PROBLEM STATEMENT: Continue the text about the April 1997 New England snowstorm, starting immediately after its final sentence.

PASSAGE SHOWN:
%%
When the storm arrived in eastern New York and western New England, the areas received light rain. The storm moved off the coast of New Jersey on March 31 and began rapidly strengthening. As the storm intensified, air began rising around the storm very rapidly, which cooled in the atmosphere and changed the rain into heavy snow. The low moved very slowly along the coast gaining strength throughout the day, and with a continuous supply of moisture, this allowed for an extended period of heavy snow.

===Boston===
Prior to the storm, Boston had received just 26.5 in of snow for the season. On Sunday March 30, Boston was sunny with a high temperature of 63 F. A cold front passed early next day (Monday March 31), dropping the temperature into the 40s, and just before dawn light rain began to fall. In Boston the rain began to mix with wet snow mid-morning and eventually turned to wet snow and became heavier just after 7 p.m. From 7 p.m. to 11 p.m. the snow fell at at least 1 in per hour.

During the peak of the storm from about 11 p.m. March 31 to 3 a.m. April 1, snow fell in Boston at the rate of 3 in per hour. Numerous lightning strikes and thunderclaps accompanied the extremely heavy snow, which accumulated 1 ft in those four hours. Moderate to heavy snow continued through midmorning before tapering off.

==Impacts==

===New England===

====Precipitation received====
At the time the 25.4 in of snow that fell at Boston's Logan International Airport was the third-biggest snowstorm in Boston history, the Northeastern United States blizzard of 1978's 27.1 in, and the February 1969 nor'easter's 26.3 in. The storm was the biggest on record in the month of April and made April 1997 Boston's snowiest April on record, nearly doubling the previous record of 13.3 in. It also set a record for Boston's greatest April 24-hour snowfall. Parts of New England received 50 to 70 mph wind gusts at the height of the storm. Providence recorded 18 in of snow which was the fourth greatest on record at the time. Other parts of New England reported more than 30 in and up to three feet with Worcester receiving 33 in, the city's largest snowfall in history until 2015. With 36 in in Milford, Massachusetts, the state set a 24 hour snowfall record.
%%
INFORMATION SUPPLIED:
%%
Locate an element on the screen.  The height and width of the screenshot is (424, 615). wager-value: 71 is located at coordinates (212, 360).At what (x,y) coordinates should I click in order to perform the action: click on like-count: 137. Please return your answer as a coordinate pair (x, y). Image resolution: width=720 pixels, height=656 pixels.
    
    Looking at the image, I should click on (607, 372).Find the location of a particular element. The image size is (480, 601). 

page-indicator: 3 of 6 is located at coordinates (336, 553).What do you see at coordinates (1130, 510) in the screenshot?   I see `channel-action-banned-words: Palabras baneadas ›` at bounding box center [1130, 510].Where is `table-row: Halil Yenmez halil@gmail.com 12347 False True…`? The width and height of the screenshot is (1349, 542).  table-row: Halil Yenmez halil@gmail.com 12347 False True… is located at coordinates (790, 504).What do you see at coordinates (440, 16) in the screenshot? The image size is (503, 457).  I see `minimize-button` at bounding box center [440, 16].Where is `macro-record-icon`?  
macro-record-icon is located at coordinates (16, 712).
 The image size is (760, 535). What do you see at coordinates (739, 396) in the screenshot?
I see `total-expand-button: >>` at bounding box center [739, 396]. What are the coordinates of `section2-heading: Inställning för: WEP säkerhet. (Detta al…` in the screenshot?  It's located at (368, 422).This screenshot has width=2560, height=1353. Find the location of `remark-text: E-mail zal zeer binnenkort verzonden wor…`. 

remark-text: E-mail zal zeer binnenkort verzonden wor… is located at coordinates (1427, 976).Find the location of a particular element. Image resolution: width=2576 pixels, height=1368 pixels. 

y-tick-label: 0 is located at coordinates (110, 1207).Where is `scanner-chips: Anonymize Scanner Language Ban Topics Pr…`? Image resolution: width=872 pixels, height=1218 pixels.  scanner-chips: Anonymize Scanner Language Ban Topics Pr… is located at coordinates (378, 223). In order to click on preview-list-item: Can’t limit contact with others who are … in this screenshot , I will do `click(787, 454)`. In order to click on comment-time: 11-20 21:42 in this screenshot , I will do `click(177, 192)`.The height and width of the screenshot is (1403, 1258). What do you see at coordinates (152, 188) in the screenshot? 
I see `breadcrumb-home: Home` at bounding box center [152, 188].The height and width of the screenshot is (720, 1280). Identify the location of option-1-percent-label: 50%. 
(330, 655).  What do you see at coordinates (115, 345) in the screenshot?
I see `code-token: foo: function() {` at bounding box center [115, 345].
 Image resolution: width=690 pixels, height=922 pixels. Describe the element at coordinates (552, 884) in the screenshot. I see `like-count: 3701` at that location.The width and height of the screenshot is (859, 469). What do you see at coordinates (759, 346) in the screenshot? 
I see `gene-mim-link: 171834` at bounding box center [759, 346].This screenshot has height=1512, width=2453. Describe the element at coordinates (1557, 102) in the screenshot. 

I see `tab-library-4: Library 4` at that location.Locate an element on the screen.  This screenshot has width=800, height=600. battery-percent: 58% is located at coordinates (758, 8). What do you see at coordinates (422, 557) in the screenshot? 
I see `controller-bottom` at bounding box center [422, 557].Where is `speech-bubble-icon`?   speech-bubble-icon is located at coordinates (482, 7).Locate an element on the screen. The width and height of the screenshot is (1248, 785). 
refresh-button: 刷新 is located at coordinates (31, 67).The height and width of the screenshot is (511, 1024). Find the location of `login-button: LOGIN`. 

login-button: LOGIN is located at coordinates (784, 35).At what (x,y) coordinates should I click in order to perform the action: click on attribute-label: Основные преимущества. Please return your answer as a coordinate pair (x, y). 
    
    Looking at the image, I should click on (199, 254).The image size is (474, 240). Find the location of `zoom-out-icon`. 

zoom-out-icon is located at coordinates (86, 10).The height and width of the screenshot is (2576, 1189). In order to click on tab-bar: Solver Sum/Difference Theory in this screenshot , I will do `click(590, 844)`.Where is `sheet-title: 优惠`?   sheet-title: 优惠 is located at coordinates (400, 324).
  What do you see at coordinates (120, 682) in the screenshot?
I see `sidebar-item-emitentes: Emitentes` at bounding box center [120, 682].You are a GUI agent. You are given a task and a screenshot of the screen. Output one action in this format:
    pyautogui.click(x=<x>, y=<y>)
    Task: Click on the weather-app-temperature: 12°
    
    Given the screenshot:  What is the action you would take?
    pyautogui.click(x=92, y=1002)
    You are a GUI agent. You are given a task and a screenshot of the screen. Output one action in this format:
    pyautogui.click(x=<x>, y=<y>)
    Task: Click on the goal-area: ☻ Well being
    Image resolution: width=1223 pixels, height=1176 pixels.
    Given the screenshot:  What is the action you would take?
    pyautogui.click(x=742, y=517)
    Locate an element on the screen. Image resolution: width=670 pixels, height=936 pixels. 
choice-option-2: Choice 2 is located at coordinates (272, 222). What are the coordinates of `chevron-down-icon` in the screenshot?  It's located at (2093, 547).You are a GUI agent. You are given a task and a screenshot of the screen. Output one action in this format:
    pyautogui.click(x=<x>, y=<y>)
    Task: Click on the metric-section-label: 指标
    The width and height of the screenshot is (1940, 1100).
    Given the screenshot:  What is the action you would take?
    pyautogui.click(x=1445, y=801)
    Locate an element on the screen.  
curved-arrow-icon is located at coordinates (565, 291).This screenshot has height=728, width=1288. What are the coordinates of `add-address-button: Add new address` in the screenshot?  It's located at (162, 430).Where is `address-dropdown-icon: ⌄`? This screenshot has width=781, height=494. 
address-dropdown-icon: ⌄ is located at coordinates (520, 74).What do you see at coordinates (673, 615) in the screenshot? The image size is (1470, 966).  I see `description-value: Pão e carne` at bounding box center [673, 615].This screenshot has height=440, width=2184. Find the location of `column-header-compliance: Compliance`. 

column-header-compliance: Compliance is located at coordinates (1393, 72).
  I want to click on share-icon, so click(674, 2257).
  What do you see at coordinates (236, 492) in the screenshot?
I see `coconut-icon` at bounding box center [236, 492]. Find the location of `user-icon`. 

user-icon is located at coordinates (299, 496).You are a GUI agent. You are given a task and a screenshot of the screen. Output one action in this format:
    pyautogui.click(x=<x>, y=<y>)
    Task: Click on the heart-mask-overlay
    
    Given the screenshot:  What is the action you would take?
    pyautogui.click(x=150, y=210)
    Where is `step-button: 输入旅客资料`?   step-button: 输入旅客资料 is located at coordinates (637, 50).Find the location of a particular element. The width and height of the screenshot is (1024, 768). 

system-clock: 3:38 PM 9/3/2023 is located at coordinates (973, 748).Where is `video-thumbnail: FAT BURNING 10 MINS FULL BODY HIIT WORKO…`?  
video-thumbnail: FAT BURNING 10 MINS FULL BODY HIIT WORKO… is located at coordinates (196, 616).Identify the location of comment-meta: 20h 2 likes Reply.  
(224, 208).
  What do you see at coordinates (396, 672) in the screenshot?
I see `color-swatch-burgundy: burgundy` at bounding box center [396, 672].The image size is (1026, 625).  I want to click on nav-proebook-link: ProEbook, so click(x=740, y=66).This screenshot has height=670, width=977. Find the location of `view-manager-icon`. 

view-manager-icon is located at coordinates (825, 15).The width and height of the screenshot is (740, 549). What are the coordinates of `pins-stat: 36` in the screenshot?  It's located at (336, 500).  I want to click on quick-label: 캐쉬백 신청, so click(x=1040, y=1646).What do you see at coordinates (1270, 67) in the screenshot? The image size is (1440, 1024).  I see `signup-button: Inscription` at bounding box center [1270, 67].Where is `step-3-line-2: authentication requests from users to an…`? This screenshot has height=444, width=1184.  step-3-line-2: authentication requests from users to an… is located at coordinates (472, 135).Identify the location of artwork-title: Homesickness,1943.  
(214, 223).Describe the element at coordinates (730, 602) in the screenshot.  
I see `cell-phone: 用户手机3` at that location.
%%
SOLVED EXERCISE:
====Damage and travel disruptions====
A state of emergency was declared by Massachusetts Gov. William F. Weld. The snow came down too fast for road crews to keep up with and roads became impassable and thousands of cars were stranded. Commuter trolleys in Boston were closed for the first time in nearly twenty years, public transportation was crippled, about 1,000 motorists spent the night stranded in their cars and 4,000 stayed in shelters. Some of the narrow side streets of Boston were completely buried and portions of Interstate 95 and Route 128 were shut down because of the snow. The main roads and highways were cleared within a couple of days but the secondary roads remained a mess making travel difficult. Two days after the storm, subways and commuter rails were still sluggish because of fallen trees and signal problems.

The wet and heavy snow caused tree limbs and even whole trees to fall. Some fell on power lines, and many people were left without power. Electricity was knocked out for nearly 700,000 people. Nearly 13% of New England lost power, mainly due to trees falling on power lines and utility poles. Power crews from as far away as Canada came to help clean up the area.

Logan Airport was also shut down from 2 p.m. March 31 to 10 p.m. April 1.

===Mid-Atlantic===
Upstate New York received 32 in and in some parts of New Jersey two feet of snow fell causing delays on commuter trains. A disaster was declared in eight northeast counties by Pennsylvania Gov. Tom Ridge and the National Guard of the United States was dispatched to dig out cars. Interstate 84 had to be shut down because of a ten vehicle accident.

===Injuries and deaths===
Hospitals reported weather-related injuries including back sprains, pedestrians being hit by falling ice, and hand injuries including missing fingers from snow blowers. Three deaths were caused by the storm in Massachusetts and Rhode Island, all men who had heart attacks while shoveling, with another traffic death in New York which may have been caused by the weather.